_WRITTEN REQUEST A_
In the passage on the foldable electric board, reproduce the stretch that opens with "Measuring 43x22x21 cm" and closes with "a 80cm board.", swapping "backpack" for "suitcase".
_WRITTEN REQUEST B_
Carry on the piece about the foldable electric board and city commuting from its final sentence.

It is composed of a high-quality 216Wh battery, 2 hub motors and a VESC drive system.

Measuring 43x22x21 cm and an acceptable 7.5kg when folded, it fits in any decent backpack and yet doesn't compromise performance with 12-15km range and 30km top speed on a 80cm board.

As an inhabitant of a big European city and a maker preoccupied with some environment-friendly thoughts, finding a convenient way of transportation turns out to be a heck of a conundrum.

Cars (electric or not) are doomed to decline as a commuting solution. Using a 80kW, 1.5 tons metal box to travel at an astonishing average speed of 20 km/h sounds like a environmental, energetical and economical non-sense !

Don't get me wrong, a car is useful for some purpose (weekly/monthly groceries, holidays... ) but I can't see how we could reasonably  hold on the current car culture in a world which is about to reach 8 billion inhabitants. Actually, did you know that the average commuting distance in Europe is less than 20 km for 80 % of all trips and less than 10 km for 60% of those?

Agily switching between trains, subways, buses, bikes and car-pooling should be the solution for a lot of us to overcome those 15 km. Even more : flexible and micro-mobilty can become a suitable, favorable and much more enjoyale solution than the fraught daily car commute.

_SOURCE EXCERPT_
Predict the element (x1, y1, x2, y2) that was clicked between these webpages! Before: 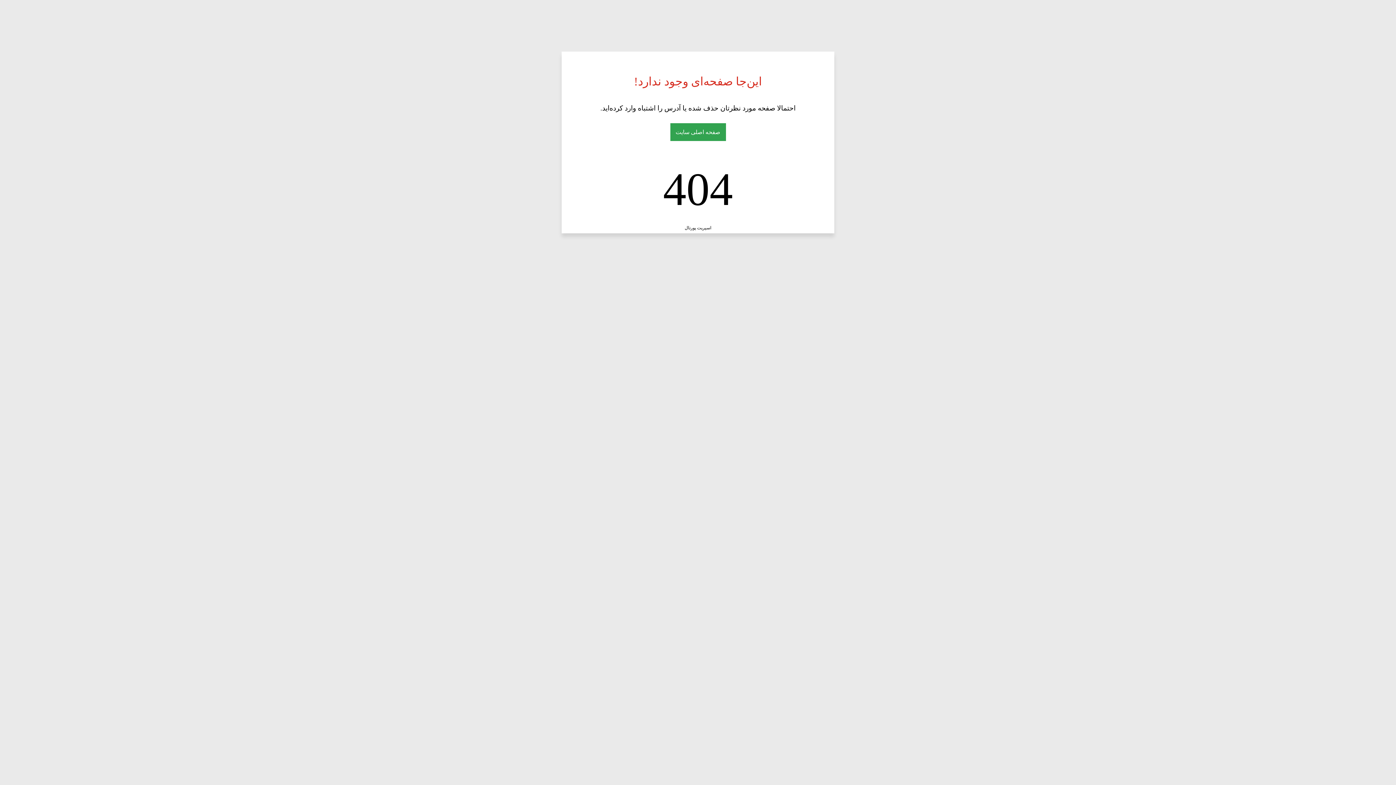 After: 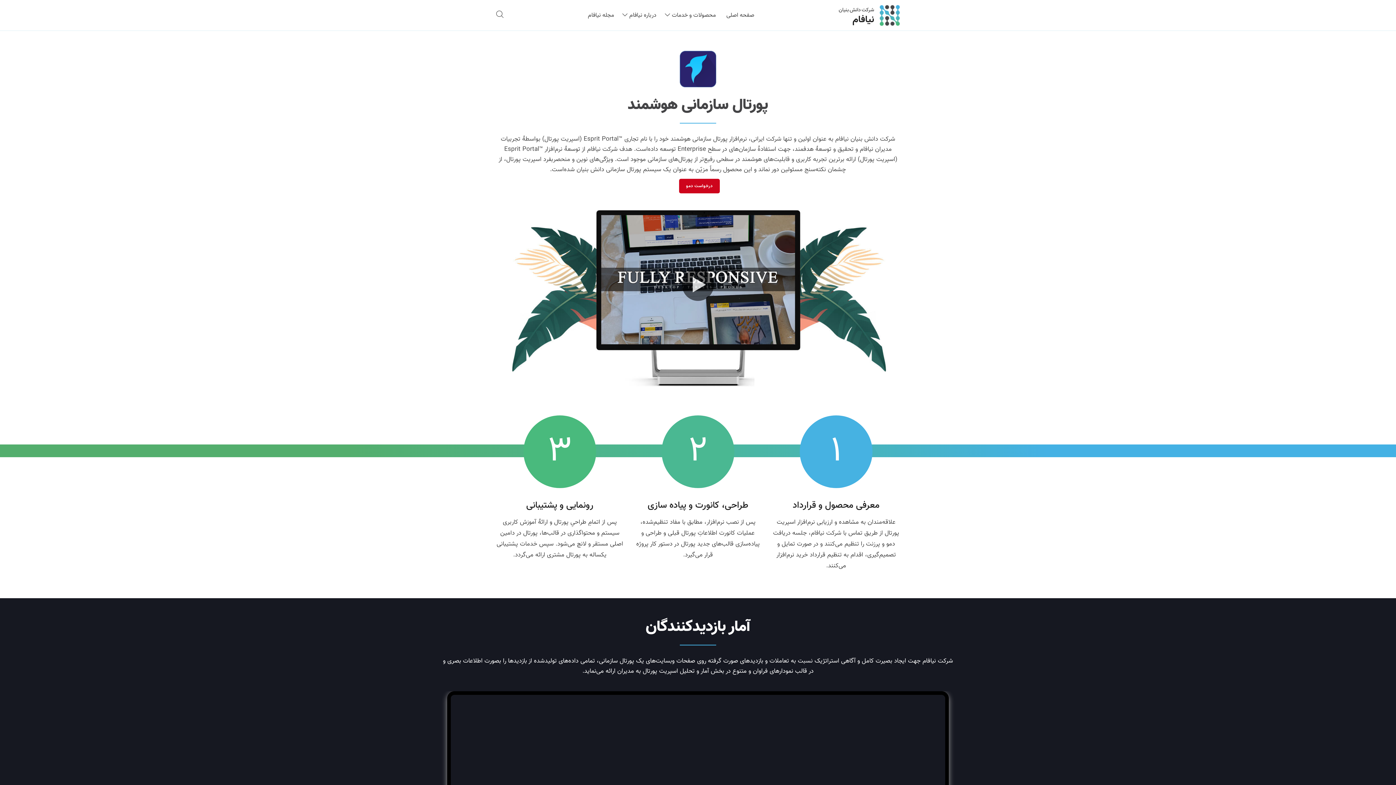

_FINAL ANSWER A_
Measuring 43x22x21 cm and an acceptable 7.5kg when folded, it fits in any decent suitcase and yet doesn't compromise performance with 12-15km range and 30km top speed on a 80cm board.

_FINAL ANSWER B_
Anyway, I apologize for those political/ecological consideration and didn't forget that urban-mobility has to remain fun, safe and efficient. So, in a frantic quest to find an ultimate solution to accelerate my (walking) trips between the house and the bus and then the subway to work, I've been exploring the best options between e-bike, e-scooter, e-roller blades and skates.

  • Electric roller-blades are probably the sexiest and lightest solution but they definitely represent a huge threat for your ankles (well at least I couldn't think of a solution to correctly secure your feet and calves which would adapt on any kind of shoes and outfit).
  • E-bike are fast ; but hard to secure when parked and difficult to fit in a car or a public transportation.
  • E-scooters are a better trade in terms of size and are furiously stable/easy to drive but still end up quite heavy/bulky when you have to hold of them in the urban maze that constitute the stairs, elevators and various obstacles of a transportation hub.

What does that leave us ? Well, electric skateboard and longboard are not a new thing ; and they couldn't boast being more than a compromise between the scooter and the roller blade (in terms of bulk/security ratio). One would also argue that you don't feel as safe on a skateboard than on a bike but you'll have to admit that overall stability/comfort/weight/bulk compromise is unrivalled.

Provided that you're endowed with a descent equilibrium, that we can find a reasonably stable board and wear a helmet; a compact 8kg contraption that could propel you at 20 km/h for a 15km range appears to me as the most reasonable concession. Throw in that you can also fold it to fit it in a backpack and you got a convincing solution.

Sooo, after those considerations ... shall begin the exiting journey of designing that thingamajig !

Let's sum up the bill of specifications:

  - 80Kg payload

  - 20 km/h top speed (let's say 18km/h nominal speed; which is 3 times the walking speed and the highest reasonable speed to safely alternate between roads, cycling lanes and pavements) 

 - 15km top range (to ensure more numerous cycles of your battery, I would bank-on 10km bi-daily and yet be able to do more on seldom occasions)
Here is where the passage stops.